Background / Context:
The other day I implemented a special case of Huffman coding constructed with $2^{N}-1$ valid code words and 1 "escape" into a set of longer length codes.
As there is only one escape we don't need a tree or other data structure to represent the codes but they can be explained or classified as an ordered tuple selecting from the set of integers $\{1,2,3,4,...\}$ deciding number of bits with $\{1,3,7,15,...\}$ allocated code words and one specific code word reserved for "escape" to the next block (next in the tuple).
Actual question
This question relates to the specific example we get if we can select 1 bit width every time. It will give us a sequence of code words like ${0,10,110,1110,1111}$. If I recall correctly from my schooling this particular set of codes can be proven to be optimal for a source of run-lengths of some probability distribution.
Can you help me find it?
As I think there is a fair chance this particular example may exist in a typical university school book on introductory data compression, answers with references to literature are also welcome.
Let $p_1 ≥ p_2 ≥ \dots ≥ p_n$ be the probabilities for code words, in descending order. Then the code is optimal if for every $i=1,\dots, n$ $$ p_i ≥ \sum_{j=i+2}^n p_j. $$ The idea is simple: We know that Huffman is optimal, and we look at when our code does things differently. Remember how the Huffman code is built. It groups the two groups with the lowest probabilities together. In our code, everything goes into the same group (of 111...). In order to have the same code, Huffman must always group the rest (which has probability $\sum_{j=i+2}^n p_j$) with the next element $p_{i+1}$. As it always groups the two smallest, that means that $p_i ≥ \sum_{j=i+2}^n p_j$, else it would group $p_i$ with $p_{i+1}$. By induction in the steps, we see that our code is the same as Huffman and thus optimal.

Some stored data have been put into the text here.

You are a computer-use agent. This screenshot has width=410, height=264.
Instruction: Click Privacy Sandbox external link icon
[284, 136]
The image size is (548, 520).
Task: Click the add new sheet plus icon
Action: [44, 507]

That we are else not optimal can be seen as follows: If $p_i < \sum_{j=i+2}^n p_j$ for some $i$, we group $p_i$ and $p_{i+1}$ together. The word for $p_i$ is now $1^{i-1}00$ instead of $1^{i-1}0$ (one longer), the word for $p_{i+1}$ is now $1^{i-1}01$ (same length) and the word for $p_{j}$ for $j>1$ is now $1^{j-2}0$, 1 shorter than $1^{j-1}0$. The $i$-th word gets 1 longer, the $i+2, i+3, \dots$-th words get 1 shorter. The difference in expected length is thus $$ p_i - \sum_{j=i+2}^n p_j < 0, $$ thus shorter than in our code. Therefore, our code would not be optimal.
As an example, our code would be optimal for some geometrical distributions, where $p_i = p(1-p)^{i-1}$ for some $p\in(0,1)$. As $\sum_{j=i+2}^n p_j = (1-p)^{i+1}$, the code would be optimal for $p>(1-p)^2$, which is the case for $p>\frac{3-\sqrt 5}2 \approx 0.3820$. Heuristically, one might say that the code is optimal if the probabilities fall geometrically with rate at least $1-\frac{3-\sqrt 5}2 = \frac{\sqrt 5-1}2$, which is the golden ratio.